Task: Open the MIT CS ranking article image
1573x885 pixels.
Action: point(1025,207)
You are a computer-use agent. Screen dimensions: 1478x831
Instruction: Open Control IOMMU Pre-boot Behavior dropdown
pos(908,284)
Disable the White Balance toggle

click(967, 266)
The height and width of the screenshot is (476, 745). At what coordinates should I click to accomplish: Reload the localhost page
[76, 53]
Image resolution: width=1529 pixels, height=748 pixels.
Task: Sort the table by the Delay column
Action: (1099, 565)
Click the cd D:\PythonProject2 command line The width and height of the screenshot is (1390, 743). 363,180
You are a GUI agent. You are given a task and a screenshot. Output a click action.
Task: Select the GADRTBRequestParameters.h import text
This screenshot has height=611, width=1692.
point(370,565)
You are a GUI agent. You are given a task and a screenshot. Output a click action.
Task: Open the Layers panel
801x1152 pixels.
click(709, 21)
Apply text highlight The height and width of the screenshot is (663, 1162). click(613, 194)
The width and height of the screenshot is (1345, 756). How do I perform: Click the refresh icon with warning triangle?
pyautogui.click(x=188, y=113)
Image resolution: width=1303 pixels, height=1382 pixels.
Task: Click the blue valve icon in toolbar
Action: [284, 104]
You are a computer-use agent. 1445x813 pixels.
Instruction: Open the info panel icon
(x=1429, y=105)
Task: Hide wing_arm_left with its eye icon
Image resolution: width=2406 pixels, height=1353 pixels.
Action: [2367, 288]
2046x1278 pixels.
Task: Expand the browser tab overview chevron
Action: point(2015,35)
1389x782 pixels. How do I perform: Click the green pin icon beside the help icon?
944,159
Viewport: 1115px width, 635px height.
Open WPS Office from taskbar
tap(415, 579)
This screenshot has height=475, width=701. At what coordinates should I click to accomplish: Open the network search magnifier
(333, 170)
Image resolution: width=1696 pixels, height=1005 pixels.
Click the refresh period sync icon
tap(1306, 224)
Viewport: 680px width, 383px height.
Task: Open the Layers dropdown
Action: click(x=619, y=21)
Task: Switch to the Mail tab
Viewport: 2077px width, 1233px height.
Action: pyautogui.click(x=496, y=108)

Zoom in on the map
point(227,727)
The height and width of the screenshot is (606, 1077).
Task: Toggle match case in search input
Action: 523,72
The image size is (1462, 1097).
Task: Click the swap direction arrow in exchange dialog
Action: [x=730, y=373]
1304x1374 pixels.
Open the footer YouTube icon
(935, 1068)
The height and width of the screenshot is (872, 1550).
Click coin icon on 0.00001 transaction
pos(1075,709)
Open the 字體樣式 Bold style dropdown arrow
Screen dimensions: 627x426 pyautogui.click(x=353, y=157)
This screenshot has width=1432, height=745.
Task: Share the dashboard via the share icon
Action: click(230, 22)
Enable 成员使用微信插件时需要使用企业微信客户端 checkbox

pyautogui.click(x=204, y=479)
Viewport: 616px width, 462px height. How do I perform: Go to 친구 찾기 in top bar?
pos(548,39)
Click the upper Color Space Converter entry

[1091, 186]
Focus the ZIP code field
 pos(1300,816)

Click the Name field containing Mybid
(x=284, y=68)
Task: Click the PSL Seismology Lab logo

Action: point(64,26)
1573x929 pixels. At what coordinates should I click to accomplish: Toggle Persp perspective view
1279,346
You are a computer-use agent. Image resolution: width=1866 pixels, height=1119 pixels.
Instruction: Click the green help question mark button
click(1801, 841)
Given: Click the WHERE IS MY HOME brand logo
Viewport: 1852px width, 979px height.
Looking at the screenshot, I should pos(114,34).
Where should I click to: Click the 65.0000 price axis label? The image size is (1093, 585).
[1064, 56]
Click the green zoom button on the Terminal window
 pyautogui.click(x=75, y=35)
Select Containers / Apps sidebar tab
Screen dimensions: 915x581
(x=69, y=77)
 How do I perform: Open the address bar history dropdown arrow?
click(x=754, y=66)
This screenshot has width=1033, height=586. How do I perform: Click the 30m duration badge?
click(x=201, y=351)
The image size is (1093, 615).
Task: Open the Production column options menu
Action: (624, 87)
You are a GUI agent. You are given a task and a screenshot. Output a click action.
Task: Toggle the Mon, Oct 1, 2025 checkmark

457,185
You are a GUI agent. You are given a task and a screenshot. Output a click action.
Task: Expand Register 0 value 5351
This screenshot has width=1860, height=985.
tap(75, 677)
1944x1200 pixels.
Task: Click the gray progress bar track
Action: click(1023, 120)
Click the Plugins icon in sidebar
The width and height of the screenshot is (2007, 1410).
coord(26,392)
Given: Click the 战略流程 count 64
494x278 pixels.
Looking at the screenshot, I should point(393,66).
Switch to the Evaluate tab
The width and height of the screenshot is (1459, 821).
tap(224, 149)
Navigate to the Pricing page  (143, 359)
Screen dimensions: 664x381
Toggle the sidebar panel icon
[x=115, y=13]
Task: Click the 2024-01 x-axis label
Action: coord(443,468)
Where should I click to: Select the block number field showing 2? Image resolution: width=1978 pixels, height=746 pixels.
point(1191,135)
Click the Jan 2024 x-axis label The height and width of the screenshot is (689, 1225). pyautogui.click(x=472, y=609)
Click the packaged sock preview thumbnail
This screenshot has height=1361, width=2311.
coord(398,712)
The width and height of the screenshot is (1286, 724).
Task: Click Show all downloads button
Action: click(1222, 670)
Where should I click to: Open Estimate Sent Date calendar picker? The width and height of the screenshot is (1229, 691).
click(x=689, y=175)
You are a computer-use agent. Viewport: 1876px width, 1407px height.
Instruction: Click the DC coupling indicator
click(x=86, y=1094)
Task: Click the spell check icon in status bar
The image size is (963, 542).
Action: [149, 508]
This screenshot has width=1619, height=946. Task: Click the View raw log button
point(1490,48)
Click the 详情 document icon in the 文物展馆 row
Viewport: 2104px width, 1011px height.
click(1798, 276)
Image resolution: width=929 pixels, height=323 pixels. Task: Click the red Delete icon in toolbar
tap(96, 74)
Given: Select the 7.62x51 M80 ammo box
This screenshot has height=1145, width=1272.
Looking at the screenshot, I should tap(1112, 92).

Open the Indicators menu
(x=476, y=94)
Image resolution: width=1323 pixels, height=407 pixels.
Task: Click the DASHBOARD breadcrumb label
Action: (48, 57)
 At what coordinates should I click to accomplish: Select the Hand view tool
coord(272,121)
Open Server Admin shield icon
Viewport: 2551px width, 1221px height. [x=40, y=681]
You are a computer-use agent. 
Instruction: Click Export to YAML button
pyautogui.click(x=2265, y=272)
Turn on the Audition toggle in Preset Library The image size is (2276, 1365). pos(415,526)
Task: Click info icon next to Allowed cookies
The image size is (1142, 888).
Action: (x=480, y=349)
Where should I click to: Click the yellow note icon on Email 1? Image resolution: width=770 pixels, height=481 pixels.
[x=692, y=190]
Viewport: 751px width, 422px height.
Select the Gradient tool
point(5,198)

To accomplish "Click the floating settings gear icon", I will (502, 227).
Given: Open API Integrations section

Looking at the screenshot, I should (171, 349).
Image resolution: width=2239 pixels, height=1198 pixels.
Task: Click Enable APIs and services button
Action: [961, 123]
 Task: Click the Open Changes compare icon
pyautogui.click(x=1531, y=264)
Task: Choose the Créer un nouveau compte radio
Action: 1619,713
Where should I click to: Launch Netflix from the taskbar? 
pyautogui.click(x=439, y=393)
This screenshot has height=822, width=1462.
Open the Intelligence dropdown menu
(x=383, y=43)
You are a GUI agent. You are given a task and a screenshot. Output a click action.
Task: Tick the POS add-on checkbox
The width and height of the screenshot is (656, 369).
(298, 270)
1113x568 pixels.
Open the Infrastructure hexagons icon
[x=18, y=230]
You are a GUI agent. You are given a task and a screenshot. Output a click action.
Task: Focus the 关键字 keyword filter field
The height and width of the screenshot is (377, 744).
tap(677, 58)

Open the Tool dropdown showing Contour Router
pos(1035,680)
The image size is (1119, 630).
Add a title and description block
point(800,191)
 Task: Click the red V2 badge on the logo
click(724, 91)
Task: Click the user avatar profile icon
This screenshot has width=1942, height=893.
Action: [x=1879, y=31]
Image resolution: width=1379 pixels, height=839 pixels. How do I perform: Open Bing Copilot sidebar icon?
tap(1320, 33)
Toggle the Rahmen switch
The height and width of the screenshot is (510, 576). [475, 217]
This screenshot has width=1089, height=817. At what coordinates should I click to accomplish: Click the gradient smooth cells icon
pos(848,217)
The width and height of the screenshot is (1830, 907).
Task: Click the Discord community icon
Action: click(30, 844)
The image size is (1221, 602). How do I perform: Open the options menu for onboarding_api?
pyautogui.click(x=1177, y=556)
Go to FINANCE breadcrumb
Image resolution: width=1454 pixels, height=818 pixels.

----

▸ AIM OF THE TASK: Copy, from the lines above, each one that holds "text".

▸ ANSWER TO THE EXERCISE:
Task: Select the GADRTBRequestParameters.h import text
Apply text highlight The height and width of the screenshot is (663, 1162). click(613, 194)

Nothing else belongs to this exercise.